Top of SUPPLIED DATA

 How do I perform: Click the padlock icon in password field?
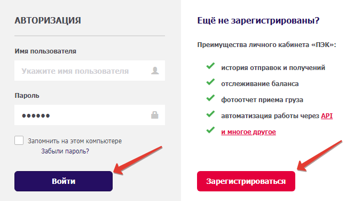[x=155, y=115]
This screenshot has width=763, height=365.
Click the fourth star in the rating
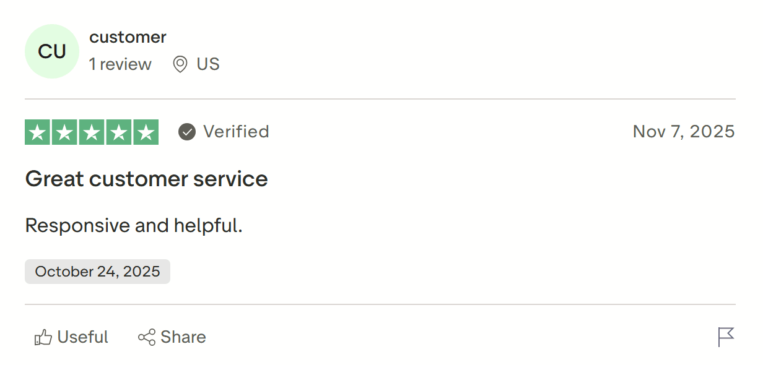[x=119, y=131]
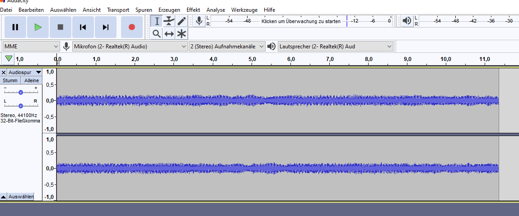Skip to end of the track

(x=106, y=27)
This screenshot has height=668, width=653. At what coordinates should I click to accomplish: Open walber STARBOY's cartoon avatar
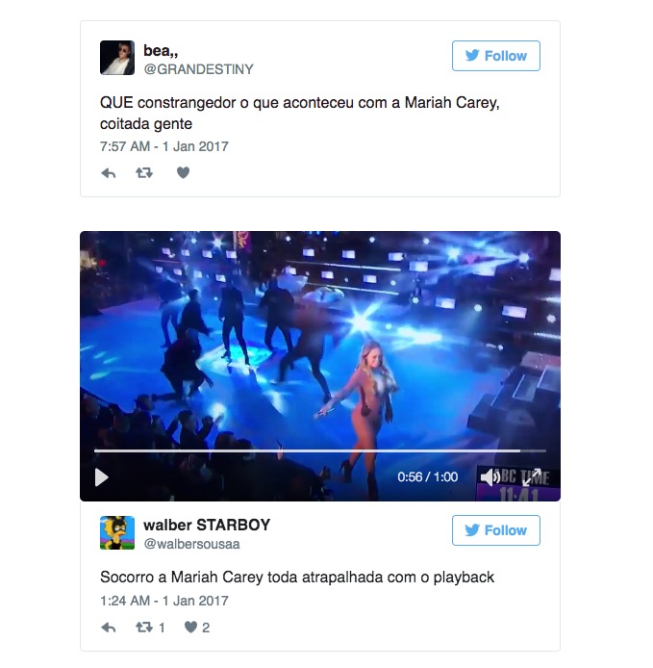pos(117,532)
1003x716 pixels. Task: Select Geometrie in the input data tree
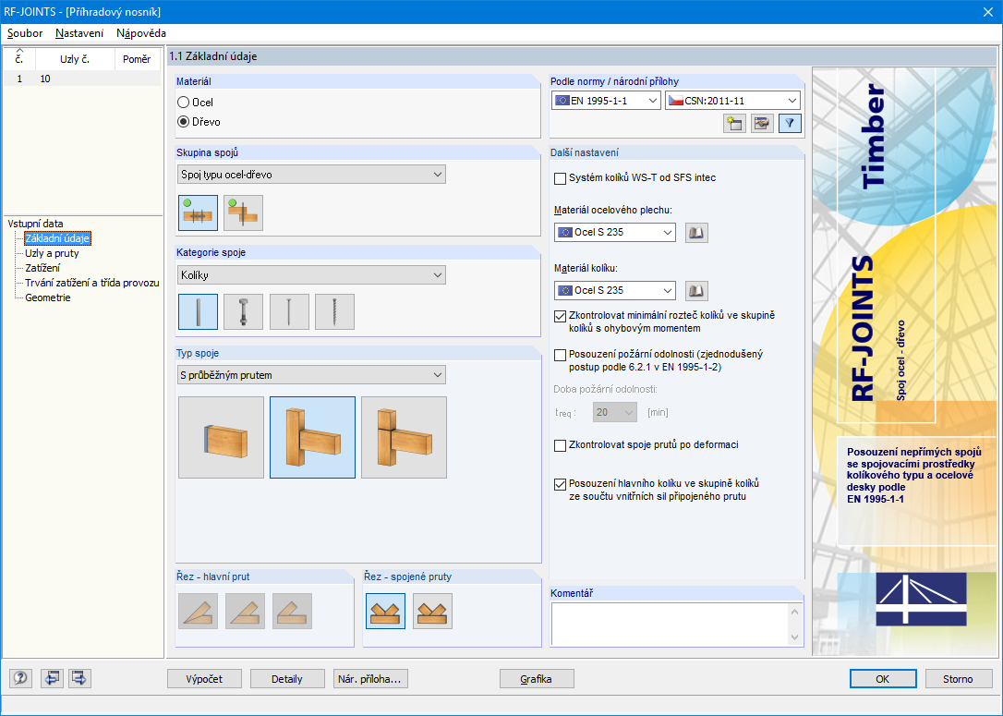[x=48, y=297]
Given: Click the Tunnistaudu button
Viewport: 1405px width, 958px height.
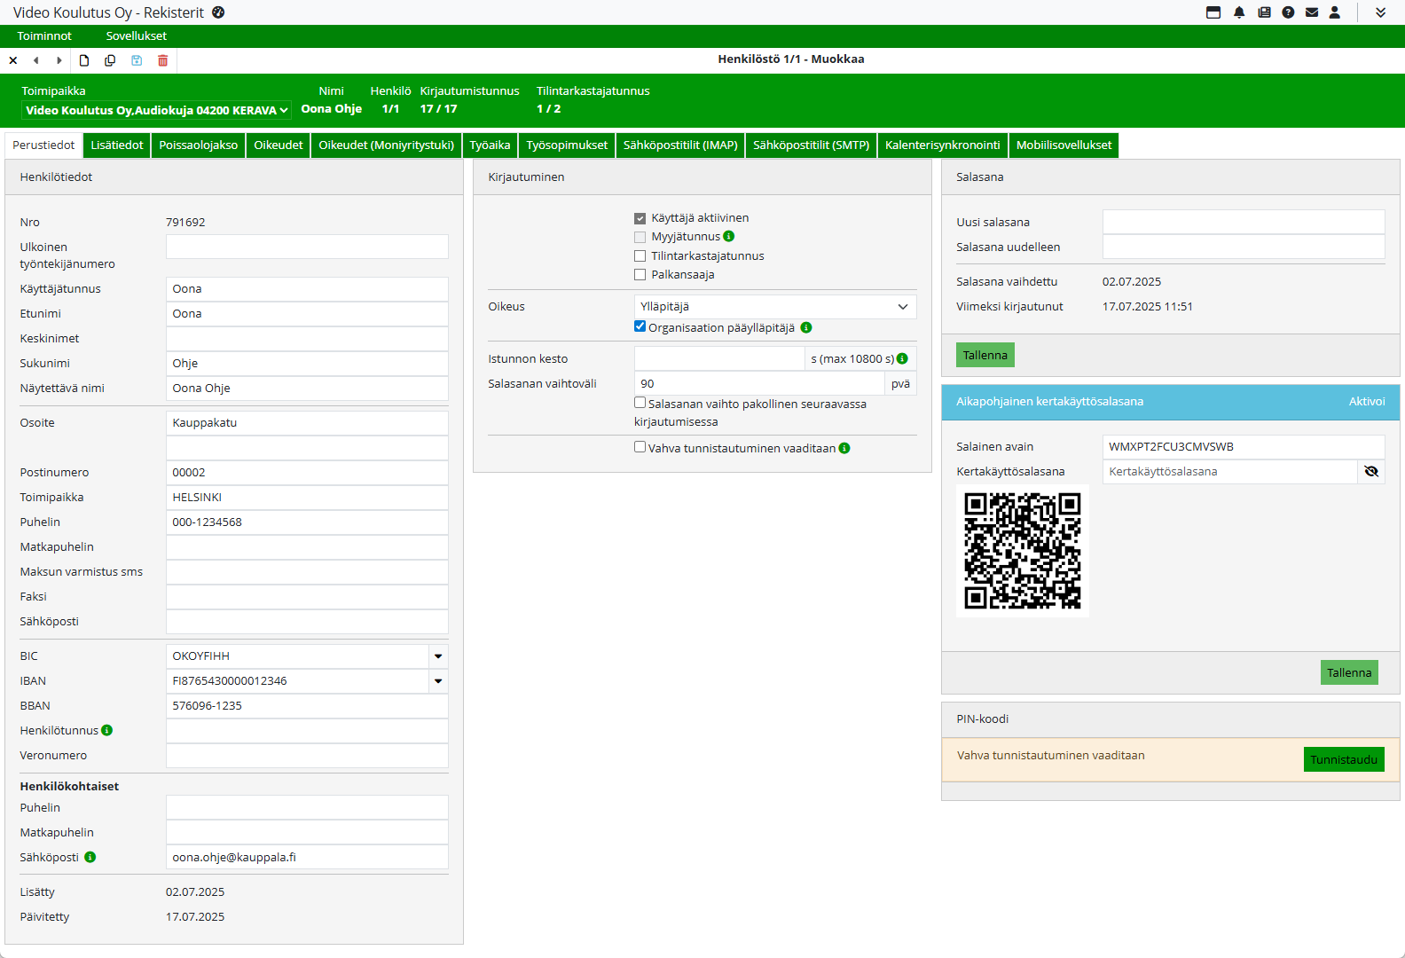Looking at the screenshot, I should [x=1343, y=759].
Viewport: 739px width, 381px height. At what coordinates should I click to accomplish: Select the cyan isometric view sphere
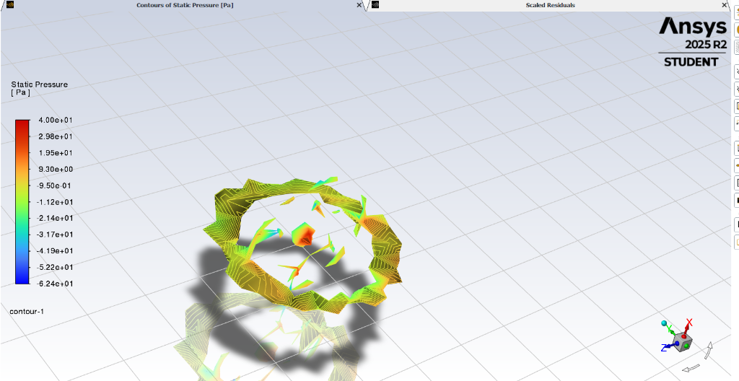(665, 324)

Bottom of SUPPLIED DATA
Top of SUPPLIED DATA

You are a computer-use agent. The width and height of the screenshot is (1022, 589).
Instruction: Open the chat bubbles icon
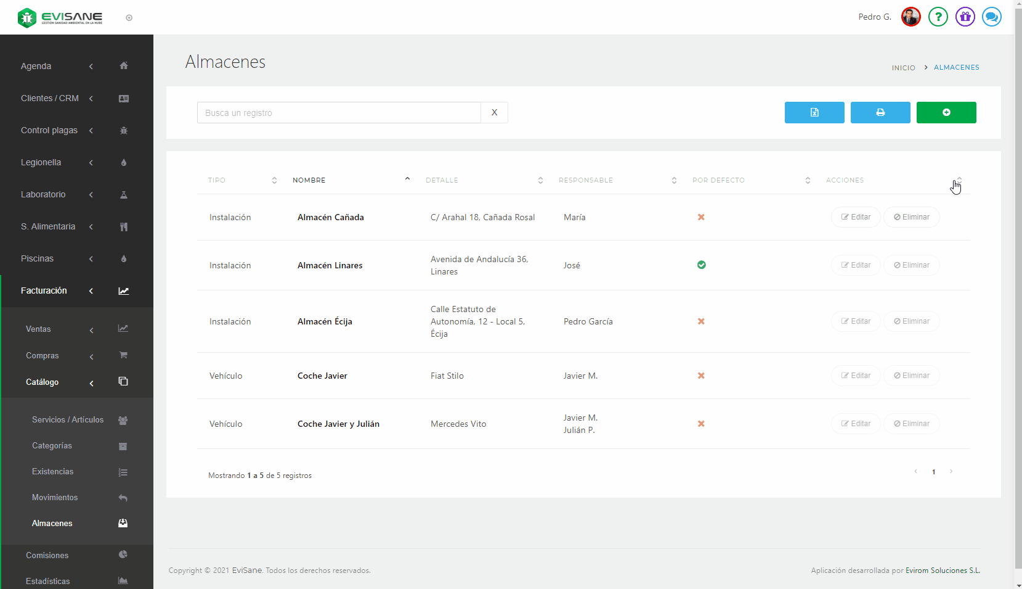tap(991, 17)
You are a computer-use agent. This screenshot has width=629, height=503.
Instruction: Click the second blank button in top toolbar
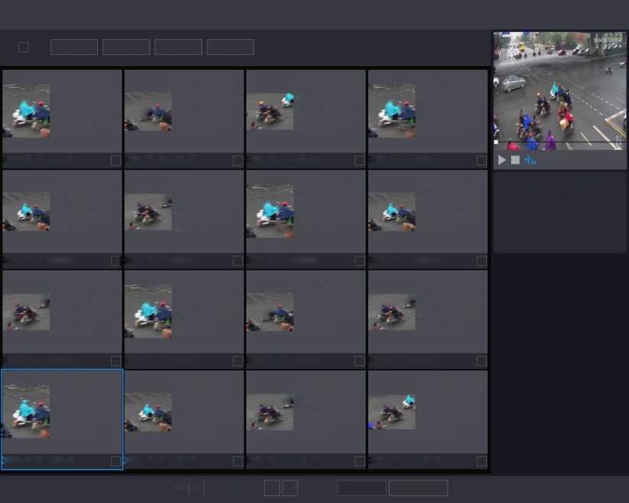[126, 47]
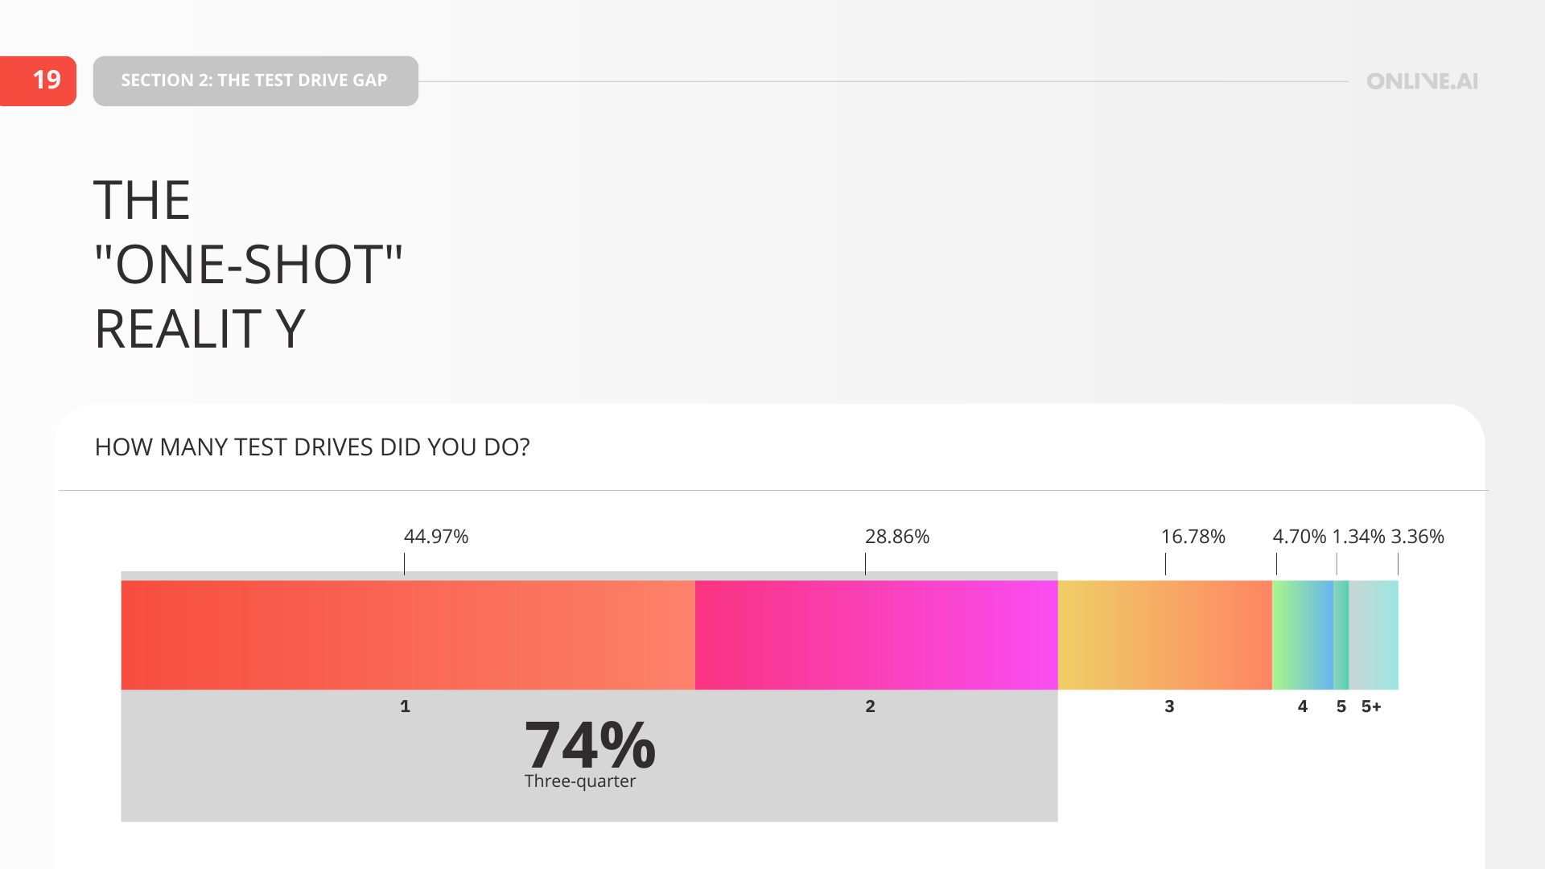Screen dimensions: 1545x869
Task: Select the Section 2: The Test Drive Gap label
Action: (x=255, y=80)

Bottom of SUPPLIED DATA

→ **EXERCISE AIM**: Print an exact copy of the lines above, from the one containing "This screenshot has height=668, width=653." through the one containing "Given: Click the Tunnistaudu button", and leave out the pictures.

→ **EXERCISE SOLUTION**:
This screenshot has height=668, width=653. At what coordinates should I click to accomplish: Open walber STARBOY's cartoon avatar
pos(117,532)
1003x716 pixels. Task: Select Geometrie in the input data tree
[x=48, y=297]
Given: Click the Tunnistaudu button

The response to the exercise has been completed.